How is it that the Dutchmen are on equal footing—financially, at least—with the top programs in the country yet farther away than ever before? How is it that the 1994 team handed Yankee Conference champion New Hampshire its only regular season defeat—by three touchdowns, no less—yet the Dutchmen have lost their last two games to a no. 1 ranked team by a combined score of 103-0?

Is it that crazy to think the Dutchmen of 15 years ago were fueled as much by the passion and support of President Shuart & Co. as Joe Gardi’s declaration that Hofstra could run with the big dogs?

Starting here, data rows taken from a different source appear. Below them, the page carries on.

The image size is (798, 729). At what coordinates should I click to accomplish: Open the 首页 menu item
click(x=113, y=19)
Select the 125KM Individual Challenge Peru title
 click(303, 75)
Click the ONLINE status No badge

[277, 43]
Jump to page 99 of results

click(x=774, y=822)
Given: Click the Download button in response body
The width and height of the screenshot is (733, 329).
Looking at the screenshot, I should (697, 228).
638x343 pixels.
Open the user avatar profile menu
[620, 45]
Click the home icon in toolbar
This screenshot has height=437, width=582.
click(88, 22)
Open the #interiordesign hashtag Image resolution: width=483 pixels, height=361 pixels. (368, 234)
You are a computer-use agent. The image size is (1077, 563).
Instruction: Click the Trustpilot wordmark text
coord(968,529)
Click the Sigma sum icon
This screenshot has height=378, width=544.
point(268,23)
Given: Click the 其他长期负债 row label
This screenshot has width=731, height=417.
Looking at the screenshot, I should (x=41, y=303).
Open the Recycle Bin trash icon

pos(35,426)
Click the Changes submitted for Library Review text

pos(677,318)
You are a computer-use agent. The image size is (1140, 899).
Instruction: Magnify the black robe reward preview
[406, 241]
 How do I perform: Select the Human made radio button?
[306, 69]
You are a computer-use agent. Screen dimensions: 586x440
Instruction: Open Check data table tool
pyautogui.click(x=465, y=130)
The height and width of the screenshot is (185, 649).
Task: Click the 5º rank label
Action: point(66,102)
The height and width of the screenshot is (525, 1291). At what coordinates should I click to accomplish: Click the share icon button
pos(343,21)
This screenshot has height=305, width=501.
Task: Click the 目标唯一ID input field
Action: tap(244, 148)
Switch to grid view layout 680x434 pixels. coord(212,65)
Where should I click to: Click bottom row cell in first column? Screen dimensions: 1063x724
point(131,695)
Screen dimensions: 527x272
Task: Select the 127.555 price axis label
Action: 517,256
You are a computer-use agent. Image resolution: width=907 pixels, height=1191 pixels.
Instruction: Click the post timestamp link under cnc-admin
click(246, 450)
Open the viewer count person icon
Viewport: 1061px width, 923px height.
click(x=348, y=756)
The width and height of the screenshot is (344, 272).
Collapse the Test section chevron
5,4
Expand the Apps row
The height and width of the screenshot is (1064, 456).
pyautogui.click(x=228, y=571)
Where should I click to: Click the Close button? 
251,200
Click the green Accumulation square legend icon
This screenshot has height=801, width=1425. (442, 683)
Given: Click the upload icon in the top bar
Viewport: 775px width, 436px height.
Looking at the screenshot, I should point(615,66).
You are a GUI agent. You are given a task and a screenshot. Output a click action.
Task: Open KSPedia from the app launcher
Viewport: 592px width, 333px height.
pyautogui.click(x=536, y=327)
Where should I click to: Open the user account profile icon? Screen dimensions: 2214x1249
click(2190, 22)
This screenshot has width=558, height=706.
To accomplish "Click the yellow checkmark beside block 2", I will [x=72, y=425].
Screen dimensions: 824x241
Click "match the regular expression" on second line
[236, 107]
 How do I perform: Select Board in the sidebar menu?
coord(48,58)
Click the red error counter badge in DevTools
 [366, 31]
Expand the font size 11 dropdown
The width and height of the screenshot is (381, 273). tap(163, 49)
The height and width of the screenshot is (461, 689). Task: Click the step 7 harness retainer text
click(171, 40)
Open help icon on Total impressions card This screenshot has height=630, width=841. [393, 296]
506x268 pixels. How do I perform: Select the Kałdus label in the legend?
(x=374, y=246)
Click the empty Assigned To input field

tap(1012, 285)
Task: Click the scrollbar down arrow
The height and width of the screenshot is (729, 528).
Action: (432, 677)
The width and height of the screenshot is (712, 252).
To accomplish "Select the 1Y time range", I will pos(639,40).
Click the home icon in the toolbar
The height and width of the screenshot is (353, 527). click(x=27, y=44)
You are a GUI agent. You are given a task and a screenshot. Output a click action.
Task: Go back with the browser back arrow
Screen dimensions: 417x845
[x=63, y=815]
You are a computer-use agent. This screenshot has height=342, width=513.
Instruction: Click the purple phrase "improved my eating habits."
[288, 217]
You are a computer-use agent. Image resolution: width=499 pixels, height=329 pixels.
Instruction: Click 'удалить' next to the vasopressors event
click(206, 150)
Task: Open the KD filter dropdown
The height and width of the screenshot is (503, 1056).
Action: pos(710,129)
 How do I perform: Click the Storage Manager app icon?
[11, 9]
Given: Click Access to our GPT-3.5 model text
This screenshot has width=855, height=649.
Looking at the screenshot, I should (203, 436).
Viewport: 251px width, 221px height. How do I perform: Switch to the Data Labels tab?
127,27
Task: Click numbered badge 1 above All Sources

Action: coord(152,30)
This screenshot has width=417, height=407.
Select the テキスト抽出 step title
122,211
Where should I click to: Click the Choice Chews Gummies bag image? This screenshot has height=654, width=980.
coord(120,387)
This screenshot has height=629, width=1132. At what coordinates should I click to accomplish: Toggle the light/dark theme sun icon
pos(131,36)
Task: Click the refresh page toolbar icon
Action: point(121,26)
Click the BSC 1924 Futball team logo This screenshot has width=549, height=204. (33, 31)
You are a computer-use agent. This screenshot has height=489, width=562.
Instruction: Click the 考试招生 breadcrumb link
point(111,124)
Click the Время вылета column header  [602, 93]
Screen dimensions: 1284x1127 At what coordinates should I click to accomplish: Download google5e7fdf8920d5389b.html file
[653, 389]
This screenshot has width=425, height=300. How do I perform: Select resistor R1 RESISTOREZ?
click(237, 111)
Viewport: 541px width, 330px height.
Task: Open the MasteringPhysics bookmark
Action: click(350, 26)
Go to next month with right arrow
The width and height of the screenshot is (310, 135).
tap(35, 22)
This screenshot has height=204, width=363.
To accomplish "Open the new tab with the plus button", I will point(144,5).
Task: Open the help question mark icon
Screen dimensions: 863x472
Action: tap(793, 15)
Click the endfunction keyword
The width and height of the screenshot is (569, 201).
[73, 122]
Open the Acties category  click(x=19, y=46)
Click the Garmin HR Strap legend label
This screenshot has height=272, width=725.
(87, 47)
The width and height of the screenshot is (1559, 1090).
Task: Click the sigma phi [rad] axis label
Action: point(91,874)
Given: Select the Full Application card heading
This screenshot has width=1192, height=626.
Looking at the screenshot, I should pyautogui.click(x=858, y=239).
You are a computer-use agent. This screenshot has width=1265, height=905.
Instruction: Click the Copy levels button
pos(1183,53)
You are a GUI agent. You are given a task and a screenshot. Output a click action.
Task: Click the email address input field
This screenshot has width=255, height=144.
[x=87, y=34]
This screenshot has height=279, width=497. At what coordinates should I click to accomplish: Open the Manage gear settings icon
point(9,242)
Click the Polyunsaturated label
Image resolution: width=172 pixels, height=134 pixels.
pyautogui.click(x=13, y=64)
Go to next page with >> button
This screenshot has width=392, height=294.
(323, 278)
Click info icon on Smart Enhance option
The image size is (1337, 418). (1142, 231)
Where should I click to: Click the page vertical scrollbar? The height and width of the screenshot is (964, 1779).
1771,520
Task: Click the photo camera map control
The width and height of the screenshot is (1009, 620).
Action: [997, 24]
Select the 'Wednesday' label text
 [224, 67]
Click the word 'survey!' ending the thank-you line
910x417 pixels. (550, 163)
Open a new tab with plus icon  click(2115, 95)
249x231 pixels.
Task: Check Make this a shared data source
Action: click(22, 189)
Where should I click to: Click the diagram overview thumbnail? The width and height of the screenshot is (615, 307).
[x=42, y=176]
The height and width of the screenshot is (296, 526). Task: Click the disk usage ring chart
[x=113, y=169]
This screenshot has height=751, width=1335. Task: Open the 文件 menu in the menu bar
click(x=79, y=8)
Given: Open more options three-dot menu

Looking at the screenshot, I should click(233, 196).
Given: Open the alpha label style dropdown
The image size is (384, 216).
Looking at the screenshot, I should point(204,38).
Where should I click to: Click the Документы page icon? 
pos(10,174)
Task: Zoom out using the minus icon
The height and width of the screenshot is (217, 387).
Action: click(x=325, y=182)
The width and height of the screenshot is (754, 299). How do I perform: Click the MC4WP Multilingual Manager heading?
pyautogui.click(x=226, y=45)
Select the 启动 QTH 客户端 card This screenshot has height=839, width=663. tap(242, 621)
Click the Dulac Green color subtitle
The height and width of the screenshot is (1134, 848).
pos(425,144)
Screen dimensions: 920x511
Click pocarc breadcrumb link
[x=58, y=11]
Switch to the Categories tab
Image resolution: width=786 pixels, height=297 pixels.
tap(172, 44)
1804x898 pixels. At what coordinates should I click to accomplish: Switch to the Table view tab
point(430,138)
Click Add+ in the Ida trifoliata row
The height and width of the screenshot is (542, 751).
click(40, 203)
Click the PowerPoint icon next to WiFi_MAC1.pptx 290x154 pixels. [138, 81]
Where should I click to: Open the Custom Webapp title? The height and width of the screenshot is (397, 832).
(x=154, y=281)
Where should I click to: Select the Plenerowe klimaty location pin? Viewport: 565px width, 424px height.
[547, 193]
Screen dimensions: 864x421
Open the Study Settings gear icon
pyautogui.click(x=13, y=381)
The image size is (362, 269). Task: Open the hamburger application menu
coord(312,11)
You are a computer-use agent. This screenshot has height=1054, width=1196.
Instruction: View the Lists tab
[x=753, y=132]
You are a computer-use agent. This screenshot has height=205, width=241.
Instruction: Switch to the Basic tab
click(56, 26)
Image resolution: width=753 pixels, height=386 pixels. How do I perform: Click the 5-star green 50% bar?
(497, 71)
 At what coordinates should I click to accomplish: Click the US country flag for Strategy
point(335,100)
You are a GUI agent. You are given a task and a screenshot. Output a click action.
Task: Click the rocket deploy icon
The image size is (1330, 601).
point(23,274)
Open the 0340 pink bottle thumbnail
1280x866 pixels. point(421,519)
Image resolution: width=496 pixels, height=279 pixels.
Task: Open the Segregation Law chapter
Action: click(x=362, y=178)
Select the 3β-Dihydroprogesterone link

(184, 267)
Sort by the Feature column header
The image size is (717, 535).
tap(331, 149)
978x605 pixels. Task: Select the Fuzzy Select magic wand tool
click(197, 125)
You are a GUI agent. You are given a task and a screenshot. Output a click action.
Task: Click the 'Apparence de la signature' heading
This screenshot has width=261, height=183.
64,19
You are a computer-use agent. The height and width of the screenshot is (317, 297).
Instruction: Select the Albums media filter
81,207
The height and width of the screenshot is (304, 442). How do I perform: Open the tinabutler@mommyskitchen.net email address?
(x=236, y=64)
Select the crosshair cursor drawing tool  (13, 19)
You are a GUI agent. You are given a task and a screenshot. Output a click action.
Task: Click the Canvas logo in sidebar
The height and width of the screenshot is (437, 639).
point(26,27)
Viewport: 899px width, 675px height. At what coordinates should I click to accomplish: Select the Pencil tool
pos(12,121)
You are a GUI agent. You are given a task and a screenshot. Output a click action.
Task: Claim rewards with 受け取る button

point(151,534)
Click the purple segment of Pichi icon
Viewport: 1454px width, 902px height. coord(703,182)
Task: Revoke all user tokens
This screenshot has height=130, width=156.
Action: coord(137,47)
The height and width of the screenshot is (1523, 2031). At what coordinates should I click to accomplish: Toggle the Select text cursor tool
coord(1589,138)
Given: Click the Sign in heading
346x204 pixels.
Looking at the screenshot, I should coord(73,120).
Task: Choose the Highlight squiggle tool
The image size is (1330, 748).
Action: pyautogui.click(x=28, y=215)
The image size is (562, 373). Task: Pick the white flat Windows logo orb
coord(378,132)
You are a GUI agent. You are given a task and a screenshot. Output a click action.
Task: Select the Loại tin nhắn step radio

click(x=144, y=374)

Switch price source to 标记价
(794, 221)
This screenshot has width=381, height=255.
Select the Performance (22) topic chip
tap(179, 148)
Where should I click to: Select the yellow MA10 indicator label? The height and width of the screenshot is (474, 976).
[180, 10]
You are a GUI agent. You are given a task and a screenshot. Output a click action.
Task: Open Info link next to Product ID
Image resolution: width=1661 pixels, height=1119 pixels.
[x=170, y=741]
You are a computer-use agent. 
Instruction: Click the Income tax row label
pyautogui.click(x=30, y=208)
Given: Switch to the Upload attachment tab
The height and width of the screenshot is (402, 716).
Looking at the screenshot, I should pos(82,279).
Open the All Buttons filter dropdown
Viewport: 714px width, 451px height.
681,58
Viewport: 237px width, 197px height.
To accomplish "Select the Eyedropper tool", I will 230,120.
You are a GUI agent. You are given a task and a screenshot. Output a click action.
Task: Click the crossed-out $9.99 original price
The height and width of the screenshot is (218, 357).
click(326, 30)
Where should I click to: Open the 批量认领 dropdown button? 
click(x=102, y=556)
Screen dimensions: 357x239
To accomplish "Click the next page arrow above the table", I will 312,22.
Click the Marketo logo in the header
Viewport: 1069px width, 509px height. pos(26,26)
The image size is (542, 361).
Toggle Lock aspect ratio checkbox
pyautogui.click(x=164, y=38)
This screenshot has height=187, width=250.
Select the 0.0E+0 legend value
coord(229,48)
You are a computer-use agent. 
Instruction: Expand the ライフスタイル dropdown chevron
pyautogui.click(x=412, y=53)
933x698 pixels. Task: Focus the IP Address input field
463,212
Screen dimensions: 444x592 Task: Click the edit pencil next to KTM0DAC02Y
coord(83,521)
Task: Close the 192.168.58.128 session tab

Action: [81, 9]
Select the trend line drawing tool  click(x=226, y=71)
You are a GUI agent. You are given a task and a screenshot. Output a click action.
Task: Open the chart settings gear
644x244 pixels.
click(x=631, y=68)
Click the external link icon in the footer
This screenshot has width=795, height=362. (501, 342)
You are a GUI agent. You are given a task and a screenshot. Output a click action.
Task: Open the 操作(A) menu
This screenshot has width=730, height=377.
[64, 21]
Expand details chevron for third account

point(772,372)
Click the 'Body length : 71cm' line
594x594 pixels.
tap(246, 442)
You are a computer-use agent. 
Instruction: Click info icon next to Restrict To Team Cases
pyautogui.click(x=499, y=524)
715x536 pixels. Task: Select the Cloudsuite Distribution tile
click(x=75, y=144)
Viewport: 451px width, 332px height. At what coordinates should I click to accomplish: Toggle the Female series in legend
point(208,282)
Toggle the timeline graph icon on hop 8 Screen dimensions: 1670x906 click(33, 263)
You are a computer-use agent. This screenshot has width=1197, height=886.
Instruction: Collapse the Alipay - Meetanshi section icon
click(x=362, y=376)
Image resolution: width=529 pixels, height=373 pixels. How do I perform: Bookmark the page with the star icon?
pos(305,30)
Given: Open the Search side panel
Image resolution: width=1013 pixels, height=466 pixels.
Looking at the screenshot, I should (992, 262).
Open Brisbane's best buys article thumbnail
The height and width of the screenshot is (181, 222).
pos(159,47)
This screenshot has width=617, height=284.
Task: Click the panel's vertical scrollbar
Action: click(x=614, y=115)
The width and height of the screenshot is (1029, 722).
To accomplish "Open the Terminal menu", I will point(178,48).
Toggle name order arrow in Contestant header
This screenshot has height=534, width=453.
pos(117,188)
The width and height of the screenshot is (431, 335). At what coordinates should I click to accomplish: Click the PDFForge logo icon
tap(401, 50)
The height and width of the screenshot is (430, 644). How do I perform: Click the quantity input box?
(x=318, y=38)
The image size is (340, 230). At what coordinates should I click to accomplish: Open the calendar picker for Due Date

The Hofstra football dilemma is another example of college athletics providing a life lesson. At some point in your career, you will be inherited by a new boss who wants to put his or its own stamp on the company. Perhaps the new boss man will decide you’re a building block. More likely, he or it will want his or its own people in there and either outright fire you or make things so difficult you have no choice but to leave. They say it’s not personal, and of course you take it personally, and the fact it occurs every day in every state in every walk of life doesn’t diminish the upheaval it causes. But that’s life.

And that’s what’s happening here. There are no bad guys. Just an administration that wouldn’t have had the football team in mind when it leaped to the CAA.

Now, for the betterment of everyone involved—the players, the coaches, the conference and yes, even the fans—it’s time to find a solution, one that I certainly hope still includes football at the non-scholarship level. No longer mingling with the Richmonds and Delawares and Montanas of the world will be a difficult pill to swallow for those who took—wait for it—pride in the rise of the football program, but past glory isn’t getting these Dutchmen anywhere nor is it resonating with those currently in charge.

Perhaps, in these toxic economic times, Hofstra will be far from the only I-AA school to deemphasize the program, and maybe those schools can compete in an NIT-like tournament to determine a champion of the new division. Or maybe the non-scholarship league we envisioned in May will not only form but eventually earn an automatic bid to the I-AA tournament, where the conference champion will have an opportunity to make a Colgate-type run.

There can still be football at Hofstra, and the pageantry of I-AA football can still be enjoyed by those who are aware of it. But the journey that began 15 years ago is coming to an end. And quite frankly, the sooner it happens, the better.